> Task prompt:
Count lines with "width" below; give only the number.

> The input:
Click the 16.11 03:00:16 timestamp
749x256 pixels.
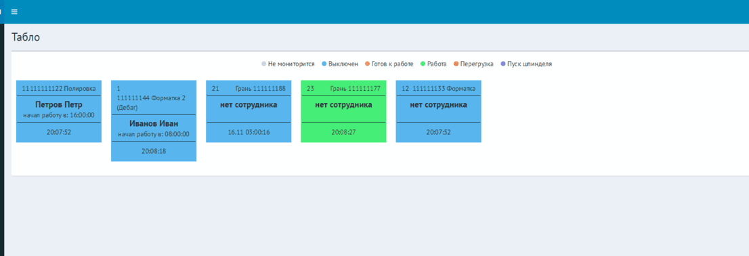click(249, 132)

* * *

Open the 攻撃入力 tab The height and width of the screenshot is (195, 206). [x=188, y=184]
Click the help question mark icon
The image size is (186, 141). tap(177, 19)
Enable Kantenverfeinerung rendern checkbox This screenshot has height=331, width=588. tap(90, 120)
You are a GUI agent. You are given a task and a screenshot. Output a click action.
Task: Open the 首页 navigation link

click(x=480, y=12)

> Answer box:
2